[DATA SHOWN — start]

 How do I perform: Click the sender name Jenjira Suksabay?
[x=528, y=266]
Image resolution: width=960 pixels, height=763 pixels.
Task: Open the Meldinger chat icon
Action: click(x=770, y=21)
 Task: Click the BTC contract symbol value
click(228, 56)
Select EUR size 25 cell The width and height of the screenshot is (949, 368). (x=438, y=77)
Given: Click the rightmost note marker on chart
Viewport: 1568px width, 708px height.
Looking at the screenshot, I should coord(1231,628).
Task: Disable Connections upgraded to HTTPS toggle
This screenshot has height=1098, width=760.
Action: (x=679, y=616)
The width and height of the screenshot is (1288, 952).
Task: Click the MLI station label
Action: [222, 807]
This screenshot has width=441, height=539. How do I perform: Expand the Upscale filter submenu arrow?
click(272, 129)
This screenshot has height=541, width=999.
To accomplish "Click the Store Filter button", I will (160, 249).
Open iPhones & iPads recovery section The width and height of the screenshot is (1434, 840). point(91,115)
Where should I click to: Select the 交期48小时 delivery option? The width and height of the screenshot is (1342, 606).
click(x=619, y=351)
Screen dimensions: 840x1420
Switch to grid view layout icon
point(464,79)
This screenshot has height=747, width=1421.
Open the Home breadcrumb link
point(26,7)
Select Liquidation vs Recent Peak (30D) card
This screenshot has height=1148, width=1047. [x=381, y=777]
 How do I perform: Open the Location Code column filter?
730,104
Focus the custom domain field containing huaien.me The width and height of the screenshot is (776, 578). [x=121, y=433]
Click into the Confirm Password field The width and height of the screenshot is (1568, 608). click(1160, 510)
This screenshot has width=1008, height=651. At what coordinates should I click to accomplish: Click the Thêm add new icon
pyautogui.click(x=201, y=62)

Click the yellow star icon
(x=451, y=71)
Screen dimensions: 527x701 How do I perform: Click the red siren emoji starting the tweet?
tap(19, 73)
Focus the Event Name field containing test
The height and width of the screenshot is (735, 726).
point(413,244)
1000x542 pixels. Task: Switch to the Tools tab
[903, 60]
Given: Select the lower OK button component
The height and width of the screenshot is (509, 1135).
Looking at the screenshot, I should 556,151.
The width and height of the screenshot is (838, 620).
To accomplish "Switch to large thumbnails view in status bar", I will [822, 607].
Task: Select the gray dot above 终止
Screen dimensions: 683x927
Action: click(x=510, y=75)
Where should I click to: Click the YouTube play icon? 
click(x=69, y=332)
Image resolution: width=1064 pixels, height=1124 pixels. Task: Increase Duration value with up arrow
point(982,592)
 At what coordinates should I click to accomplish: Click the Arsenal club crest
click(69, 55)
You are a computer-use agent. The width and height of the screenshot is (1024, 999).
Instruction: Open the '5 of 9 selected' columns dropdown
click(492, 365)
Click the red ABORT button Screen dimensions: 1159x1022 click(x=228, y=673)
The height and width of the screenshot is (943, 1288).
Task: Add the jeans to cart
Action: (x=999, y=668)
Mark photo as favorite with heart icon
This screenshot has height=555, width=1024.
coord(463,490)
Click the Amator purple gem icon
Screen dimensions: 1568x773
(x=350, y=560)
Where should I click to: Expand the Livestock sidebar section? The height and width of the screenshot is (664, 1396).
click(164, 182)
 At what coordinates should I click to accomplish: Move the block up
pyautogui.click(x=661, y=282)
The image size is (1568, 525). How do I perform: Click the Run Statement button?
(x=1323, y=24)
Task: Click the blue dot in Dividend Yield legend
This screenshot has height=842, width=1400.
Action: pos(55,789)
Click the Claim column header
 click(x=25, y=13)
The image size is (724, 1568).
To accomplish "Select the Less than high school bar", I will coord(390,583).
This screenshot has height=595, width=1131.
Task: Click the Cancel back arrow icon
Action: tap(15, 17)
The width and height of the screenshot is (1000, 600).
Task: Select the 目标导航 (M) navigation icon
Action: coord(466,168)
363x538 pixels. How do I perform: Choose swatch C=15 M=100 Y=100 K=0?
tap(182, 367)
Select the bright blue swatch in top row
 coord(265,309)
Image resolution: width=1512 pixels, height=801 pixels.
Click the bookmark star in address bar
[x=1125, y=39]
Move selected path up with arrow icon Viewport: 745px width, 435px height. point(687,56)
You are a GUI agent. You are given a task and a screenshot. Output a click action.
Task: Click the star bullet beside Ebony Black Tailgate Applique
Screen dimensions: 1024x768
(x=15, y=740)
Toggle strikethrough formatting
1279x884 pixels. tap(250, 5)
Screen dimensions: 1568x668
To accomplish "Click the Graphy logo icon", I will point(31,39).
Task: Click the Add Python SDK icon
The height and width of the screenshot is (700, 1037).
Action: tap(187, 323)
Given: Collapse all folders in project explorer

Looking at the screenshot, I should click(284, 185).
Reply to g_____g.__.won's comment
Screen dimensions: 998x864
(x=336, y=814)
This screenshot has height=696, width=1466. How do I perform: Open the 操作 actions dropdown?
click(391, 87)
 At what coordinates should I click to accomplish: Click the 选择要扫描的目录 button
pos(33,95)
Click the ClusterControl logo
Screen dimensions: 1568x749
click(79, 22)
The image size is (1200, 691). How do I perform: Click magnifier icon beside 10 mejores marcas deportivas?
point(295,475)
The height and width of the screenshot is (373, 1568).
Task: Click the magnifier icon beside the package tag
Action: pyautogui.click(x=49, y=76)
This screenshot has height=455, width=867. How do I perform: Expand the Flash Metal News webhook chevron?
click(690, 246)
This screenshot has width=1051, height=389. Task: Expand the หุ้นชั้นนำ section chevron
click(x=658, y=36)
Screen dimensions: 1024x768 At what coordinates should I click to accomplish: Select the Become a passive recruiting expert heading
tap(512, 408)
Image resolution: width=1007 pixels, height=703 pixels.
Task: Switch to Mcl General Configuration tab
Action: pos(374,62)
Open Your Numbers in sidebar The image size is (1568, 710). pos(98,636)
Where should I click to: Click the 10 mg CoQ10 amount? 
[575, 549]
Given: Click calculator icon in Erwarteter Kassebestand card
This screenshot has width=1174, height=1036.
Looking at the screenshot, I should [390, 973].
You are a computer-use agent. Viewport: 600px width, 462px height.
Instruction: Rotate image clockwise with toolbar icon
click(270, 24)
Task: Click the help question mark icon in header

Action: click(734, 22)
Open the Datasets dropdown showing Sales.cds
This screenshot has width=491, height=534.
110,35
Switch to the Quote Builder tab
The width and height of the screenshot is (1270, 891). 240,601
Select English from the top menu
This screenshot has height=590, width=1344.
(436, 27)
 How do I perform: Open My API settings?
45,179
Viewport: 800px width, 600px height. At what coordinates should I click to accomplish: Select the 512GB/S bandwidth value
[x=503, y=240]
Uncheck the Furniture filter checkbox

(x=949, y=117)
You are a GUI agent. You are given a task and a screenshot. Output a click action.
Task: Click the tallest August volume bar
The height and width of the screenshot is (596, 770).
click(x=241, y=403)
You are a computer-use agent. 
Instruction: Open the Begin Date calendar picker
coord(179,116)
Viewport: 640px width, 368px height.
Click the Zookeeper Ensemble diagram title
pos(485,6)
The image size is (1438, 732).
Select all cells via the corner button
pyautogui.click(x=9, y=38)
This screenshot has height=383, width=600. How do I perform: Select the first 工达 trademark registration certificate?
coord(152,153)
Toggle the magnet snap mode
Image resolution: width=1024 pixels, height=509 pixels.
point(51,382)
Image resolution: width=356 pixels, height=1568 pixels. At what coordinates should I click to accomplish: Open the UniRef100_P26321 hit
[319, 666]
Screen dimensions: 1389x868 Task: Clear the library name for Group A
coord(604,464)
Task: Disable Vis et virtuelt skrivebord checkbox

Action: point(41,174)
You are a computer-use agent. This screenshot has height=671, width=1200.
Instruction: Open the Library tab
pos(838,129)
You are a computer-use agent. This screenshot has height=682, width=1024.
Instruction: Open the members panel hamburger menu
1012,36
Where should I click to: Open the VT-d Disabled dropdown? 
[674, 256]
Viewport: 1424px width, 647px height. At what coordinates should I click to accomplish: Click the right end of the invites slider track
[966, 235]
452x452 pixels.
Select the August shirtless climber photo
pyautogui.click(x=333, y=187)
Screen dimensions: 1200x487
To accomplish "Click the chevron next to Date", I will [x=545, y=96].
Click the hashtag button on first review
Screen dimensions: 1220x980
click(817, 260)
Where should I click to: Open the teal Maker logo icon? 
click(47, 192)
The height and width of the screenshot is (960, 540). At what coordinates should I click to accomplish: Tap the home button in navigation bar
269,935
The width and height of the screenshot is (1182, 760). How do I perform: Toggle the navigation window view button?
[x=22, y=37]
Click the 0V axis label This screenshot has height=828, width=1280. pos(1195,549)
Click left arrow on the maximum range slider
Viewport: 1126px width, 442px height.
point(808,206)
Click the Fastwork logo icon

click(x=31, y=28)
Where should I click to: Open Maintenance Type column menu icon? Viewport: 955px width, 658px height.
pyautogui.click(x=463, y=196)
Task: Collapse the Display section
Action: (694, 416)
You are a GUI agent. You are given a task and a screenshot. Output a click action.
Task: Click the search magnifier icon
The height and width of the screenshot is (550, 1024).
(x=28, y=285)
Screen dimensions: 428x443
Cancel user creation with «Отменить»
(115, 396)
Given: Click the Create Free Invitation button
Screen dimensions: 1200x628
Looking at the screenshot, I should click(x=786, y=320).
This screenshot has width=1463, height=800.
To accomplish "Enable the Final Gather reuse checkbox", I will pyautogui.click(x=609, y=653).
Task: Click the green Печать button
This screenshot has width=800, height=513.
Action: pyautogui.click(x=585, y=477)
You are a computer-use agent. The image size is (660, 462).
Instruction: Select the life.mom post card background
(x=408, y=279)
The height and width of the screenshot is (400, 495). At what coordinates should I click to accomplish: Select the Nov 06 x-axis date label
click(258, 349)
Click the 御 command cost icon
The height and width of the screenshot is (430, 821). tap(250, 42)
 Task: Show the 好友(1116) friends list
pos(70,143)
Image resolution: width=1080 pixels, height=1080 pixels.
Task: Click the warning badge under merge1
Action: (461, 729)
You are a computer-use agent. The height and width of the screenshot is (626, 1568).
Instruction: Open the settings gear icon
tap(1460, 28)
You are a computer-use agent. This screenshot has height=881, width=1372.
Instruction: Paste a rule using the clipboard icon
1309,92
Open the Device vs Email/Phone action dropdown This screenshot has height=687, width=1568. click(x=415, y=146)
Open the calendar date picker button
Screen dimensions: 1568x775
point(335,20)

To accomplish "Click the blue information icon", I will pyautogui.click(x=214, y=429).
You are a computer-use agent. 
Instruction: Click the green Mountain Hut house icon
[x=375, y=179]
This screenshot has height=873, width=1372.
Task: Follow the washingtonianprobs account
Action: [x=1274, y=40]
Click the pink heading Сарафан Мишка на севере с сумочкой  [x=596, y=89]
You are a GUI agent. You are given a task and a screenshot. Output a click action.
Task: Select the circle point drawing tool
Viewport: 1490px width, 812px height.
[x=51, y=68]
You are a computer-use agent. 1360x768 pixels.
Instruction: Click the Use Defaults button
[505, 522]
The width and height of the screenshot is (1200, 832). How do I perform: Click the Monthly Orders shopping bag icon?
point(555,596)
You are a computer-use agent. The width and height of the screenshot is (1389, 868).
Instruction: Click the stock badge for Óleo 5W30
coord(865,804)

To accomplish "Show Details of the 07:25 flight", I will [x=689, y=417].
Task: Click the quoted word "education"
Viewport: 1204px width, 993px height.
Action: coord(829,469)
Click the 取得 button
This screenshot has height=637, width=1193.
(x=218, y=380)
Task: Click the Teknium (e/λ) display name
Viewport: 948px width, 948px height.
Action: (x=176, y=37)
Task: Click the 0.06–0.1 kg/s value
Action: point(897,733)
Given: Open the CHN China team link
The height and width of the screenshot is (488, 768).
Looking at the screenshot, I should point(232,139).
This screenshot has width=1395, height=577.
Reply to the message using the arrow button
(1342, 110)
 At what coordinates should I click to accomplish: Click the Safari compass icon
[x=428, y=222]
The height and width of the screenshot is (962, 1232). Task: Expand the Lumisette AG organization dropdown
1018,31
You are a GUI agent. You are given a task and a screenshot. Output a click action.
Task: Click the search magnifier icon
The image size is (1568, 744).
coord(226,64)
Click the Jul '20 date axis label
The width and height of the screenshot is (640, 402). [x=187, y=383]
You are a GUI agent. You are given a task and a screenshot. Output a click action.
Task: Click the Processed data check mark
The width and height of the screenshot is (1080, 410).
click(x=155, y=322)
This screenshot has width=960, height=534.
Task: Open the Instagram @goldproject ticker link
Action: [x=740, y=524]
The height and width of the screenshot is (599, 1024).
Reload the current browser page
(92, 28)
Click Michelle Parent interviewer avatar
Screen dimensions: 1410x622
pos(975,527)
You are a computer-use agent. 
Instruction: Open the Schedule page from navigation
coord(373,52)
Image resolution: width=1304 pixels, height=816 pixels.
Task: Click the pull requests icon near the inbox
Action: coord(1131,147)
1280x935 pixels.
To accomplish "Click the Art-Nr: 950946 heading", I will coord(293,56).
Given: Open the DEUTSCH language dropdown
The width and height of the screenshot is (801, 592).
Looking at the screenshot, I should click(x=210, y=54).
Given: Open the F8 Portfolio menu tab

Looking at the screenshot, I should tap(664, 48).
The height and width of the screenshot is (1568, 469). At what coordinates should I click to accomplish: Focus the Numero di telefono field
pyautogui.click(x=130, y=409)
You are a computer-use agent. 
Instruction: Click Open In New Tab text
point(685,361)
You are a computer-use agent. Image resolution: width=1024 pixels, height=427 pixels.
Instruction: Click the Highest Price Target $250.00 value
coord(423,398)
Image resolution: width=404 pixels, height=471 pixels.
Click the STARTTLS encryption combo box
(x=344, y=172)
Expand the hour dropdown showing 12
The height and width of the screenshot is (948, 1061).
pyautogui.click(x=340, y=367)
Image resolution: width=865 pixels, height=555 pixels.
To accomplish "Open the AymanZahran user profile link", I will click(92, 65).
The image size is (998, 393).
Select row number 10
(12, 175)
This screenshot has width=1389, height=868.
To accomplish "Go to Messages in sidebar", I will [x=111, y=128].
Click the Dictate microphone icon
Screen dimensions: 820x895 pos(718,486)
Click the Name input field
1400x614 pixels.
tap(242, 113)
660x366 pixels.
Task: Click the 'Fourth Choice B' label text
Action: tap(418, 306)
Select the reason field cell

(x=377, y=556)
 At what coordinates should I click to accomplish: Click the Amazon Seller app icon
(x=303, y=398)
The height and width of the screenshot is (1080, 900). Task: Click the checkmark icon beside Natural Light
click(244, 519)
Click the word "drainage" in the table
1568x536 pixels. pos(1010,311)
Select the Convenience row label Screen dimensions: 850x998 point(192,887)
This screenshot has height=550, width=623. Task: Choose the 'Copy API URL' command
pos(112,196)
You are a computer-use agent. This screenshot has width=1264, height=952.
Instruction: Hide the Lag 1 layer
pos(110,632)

[DATA SHOWN — finish]

[EXERCISE REQUIREMENTS] Beginning at the top of the data, please return every line until and including the line containing "Task: Disable Connections", copied exactly, and nothing past it.

[TASK OUTPUT]
 How do I perform: Click the sender name Jenjira Suksabay?
[x=528, y=266]
Image resolution: width=960 pixels, height=763 pixels.
Task: Open the Meldinger chat icon
Action: click(x=770, y=21)
 Task: Click the BTC contract symbol value
click(228, 56)
Select EUR size 25 cell The width and height of the screenshot is (949, 368). (x=438, y=77)
Given: Click the rightmost note marker on chart
Viewport: 1568px width, 708px height.
Looking at the screenshot, I should coord(1231,628).
Task: Disable Connections upgraded to HTTPS toggle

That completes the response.